══ Belge bölümü ══

Bir gün metroya yada tramvaya bindiğinizi ve ücret ödememek için turnikeden atlamaya karar verdiğinizi hayal edin.
Yerel ulaşım sisteminizin mali durumu üzerinde muhtemelen büyük bir etkisi olmayacaktır. Ama şimdi kendinize sorun, "Ya bunu herkes yaptıysa?" Sonuç çok daha farklı olurdu sistem muhtemelen iflas eder ve artık kimse bu araçlara binemezdi.
Ahlaki filozoflar, evrenselleştirme olarak bilinen bu tür akıl yürütmenin ahlaki kararlar almanın en iyi yolu olduğuna uzun zamandır inanmaktadır.
Peki günümüz insanları bu tür ahlaki yargıları günlük yaşamlarında kendiliğinden kullanıyor mu?
Ahlaki sorunlarla uğraşmak genellikle kafa karıştırıcıdır. Etik bir mesele üzerinde tam olarak nasıl düşünmeliyiz? Hangi soruları sormalıyız? Hangi faktörleri dikkate almalıyız?

═══
══ Verilen kayıtlar ══

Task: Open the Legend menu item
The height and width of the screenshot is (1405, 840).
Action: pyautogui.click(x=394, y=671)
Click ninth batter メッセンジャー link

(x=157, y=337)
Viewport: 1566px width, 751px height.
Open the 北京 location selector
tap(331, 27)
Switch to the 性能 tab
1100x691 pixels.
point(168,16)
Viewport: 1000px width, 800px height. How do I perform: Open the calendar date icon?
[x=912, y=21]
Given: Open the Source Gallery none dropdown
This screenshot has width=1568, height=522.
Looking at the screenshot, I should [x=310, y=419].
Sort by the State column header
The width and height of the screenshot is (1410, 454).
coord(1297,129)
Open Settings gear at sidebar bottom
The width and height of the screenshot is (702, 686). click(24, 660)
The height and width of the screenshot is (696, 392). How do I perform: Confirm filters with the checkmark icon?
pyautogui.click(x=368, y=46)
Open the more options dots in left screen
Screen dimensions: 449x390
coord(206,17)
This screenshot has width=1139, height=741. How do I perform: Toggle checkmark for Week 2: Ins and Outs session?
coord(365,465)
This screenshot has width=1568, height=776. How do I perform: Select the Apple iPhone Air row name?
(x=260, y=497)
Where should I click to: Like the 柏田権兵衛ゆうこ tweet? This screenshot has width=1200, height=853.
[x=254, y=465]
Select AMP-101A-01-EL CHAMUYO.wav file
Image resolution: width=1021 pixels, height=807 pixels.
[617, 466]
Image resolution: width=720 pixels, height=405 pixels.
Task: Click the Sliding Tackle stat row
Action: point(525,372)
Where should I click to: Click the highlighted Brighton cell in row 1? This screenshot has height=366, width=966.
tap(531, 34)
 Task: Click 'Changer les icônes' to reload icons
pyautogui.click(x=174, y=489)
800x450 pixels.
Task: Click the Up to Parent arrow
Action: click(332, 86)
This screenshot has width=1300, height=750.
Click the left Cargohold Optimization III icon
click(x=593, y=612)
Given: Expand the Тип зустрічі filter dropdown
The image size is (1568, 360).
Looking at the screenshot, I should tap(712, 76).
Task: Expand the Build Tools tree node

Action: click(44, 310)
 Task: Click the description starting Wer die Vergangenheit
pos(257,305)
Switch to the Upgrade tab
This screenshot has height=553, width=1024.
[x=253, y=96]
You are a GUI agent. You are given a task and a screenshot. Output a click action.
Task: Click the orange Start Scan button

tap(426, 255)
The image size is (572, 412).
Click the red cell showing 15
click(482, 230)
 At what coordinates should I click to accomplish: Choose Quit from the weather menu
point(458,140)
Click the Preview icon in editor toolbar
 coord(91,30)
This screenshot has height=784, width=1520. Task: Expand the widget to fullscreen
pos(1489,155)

═══

# Yapılacak görevler
a) Ahlaki akıl yürütme üzerine metnin "Bir gün metroya" ile başlayıp "faktörleri dikkate almalıyız?" ile biten kısmını, "filozoflar" yerine "düşünürler" koyarak yeniden yazın.
b) Ahlaki akıl yürütme üzerine metne göre şu soruları cevaplayın:
(i) Turnikeden atlamaya hangi amaçla karar veriliyor?
(ii) Bunu herkes yapsaydı ulaşım sistemine muhtemelen ne olurdu?
(iii) Bu tür akıl yürütme hangi adla biliniyor?

# Görev cevapları
a)
Bir gün metroya yada tramvaya bindiğinizi ve ücret ödememek için turnikeden atlamaya karar verdiğinizi hayal edin.
Yerel ulaşım sisteminizin mali durumu üzerinde muhtemelen büyük bir etkisi olmayacaktır. Ama şimdi kendinize sorun, "Ya bunu herkes yaptıysa?" Sonuç çok daha farklı olurdu sistem muhtemelen iflas eder ve artık kimse bu araçlara binemezdi.
Ahlaki düşünürler, evrenselleştirme olarak bilinen bu tür akıl yürütmenin ahlaki kararlar almanın en iyi yolu olduğuna uzun zamandır inanmaktadır.
Peki günümüz insanları bu tür ahlaki yargıları günlük yaşamlarında kendiliğinden kullanıyor mu?
Ahlaki sorunlarla uğraşmak genellikle kafa karıştırıcıdır. Etik bir mesele üzerinde tam olarak nasıl düşünmeliyiz? Hangi soruları sormalıyız? Hangi faktörleri dikkate almalıyız?

b)
(i) Ücret ödememek için.
(ii) Sistem muhtemelen iflas eder ve artık kimse bu araçlara binemezdi.
(iii) Evrenselleştirme.